Approximately 15% of GISTs do not have detectable mutations in the receptor tyrosine kinase genes, KIT or PDGFRA, and are generally termed ‘wild-type’ (wt) GISTs[1-3]. These are the primary form of GIST found in children. The wt GISTs harbour other genomic aberrations, including mutations in BRAF, NF1, NTRK and subunits of the succinate dehydrogenase (SDH) complex[1, 2, 4-6]. The wt GISTs are rare, which has made it difficult to determine their clinical and genetic features[1, 3]. Analysis of a large cohort of patients with wt GIST (n=95) identified three molecular subtypes—two types of SDH-deficient GIST (SDH-mutant and SDH-epimutant) and SDH-competent GIST (characterised largely by BRAF, NF1 or more rare gene mutations). This classification identifies two distinct diagnostic groups with implications for prognosis and clinical management: SDH-competent GISTs (sharing tumour and demographic features with KIT/PDGFRA-mutated GISTs) and SDH-deficient GISTs (frequently associated with syndromic GIST and harbouring molecular lesions of SDH subunits).
SDH-deficient wt GIST
SDH deficiency is the most frequent molecular alteration in wt GIST[3, 7, 8]. SDH is a mitochondrial enzyme complex comprised of four subunits—SDHA, SDHB, SDHC, and SDHD—whose genes map to 5p15.33, 1p36.13, 1q23.3, and 11q23.1, respectively. Located in the inner mitochondrial membrane, the SDH complex plays a role in the electron transport chain and Krebs cycle, catalysing the oxidation of succinate to fumarate[1, 4]. Deficiency of SDH complex leads to accumulation of succinate, resulting in hypoxia-inducible factor (HIF)1-α stabilisation and constitutive activation of hypoxic signalling and tumorigenesis[1, 4]. In parallel, succinate accumulation also inhibits key enzymes that regulate the epigenome leading to hypermethylation of DNA and histones[9, 10].
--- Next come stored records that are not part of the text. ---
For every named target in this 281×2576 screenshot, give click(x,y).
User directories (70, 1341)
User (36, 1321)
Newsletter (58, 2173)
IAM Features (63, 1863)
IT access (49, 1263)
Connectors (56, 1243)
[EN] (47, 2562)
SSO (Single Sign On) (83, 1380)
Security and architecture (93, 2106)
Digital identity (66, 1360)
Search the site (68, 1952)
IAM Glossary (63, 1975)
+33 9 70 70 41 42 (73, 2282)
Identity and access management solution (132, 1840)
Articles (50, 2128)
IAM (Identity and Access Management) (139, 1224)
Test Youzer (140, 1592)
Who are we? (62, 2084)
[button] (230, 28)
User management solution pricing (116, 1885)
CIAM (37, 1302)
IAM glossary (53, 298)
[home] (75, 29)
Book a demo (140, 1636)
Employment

Deficiency of SDH in GIST can arise either from mutation in one of the genes encoding the SDH subunits, SDHA, SDHB, SDHC or SDHD (collectively referred to as SDHx mutations) or through epigenetic silencing of SDHC (inactivation through promoter hypermethylation)[3, 7, 10]. A large proportion of GIST SDHx-mutations are present in the germline, which has implications for genetic counselling and testing of first-degree relatives of these patients[3, 11].
SDH-deficient GISTs are diagnosed predominantly in female paediatric or young adult patients, and are characterised by unique clinical, morphological and genetic features[1, 3, 4, 12]. These tumours are predominantly gastric in location, with epithelioid histology and multilobulated/multinodular growth pattern and frequently metastasise to lymph nodes, liver or peritoneal cavity, although generally exhibiting an indolent long-term clinical course[1, 3, 12, 13]. Conventional risk stratification parameters appear not to predict metastatic progression of SDH-deficient GISTs as even small, mitotically inactive SDH-deficient GISTs may metastasise, and when metastases do occur they may be strikingly indolent, sometimes remaining stable for years or decades[1, 4, 14]. SDHA mutated-GIST have been associated with a more indolent course of disease compared with KIT/PDGFRA mutated GIST and wt SDH-competent GIST.
SDH-deficient GISTs are characterised by a pattern of global, genome-wide DNA hypermethylation[3, 10], and frequently overexpress insulin-like growth factor 1 receptor (IGF1R)[15, 16].
SDH-deficient GISTs can be sporadic, with no other clinical manifestations, but more frequently present as one of two classes of syndromic GISTs, Carney triad and Carney- Stratakis syndrome[11, 17, 18]. Carney-Stratakis syndrome, an inherited predisposition syndrome to multiple gastric GISTs and paragangliomas, is caused by SDHx germline mutations[1, 3, 6, 14]. Surveillance for paragangliomas and other tumours is indicated for patients with inherited SDH-deficient GISTs. Carney-triad, a non-heritable syndrome characterised by multiple gastric GISTs, paragangliomas and pulmonary chondromas, is generally associated with epigenetic SDH inactivation through SDHC hypermethylation[10, 19], and has been rarely associated with germline SDH mutations.
SDH-competent wt GISTs are primarily comprised of tumours harbouring mutations in components of cell signalling pathways, including BRAF and NF1, that act downstream of the receptor tyrosine kinases. SDH-competent GISTs generally share tumour and patient characteristics with those of KIT/PDGFRA-mutated tumours: they exhibit normal genomic methylation patterns, are generally sporadic, presenting predominantly in older adults, located in either the stomach or small bowel, with spindle cell histology. They rarely metastasise to lymph nodes but generally follow a more aggressive course of disease compared to SDH-deficient tumours.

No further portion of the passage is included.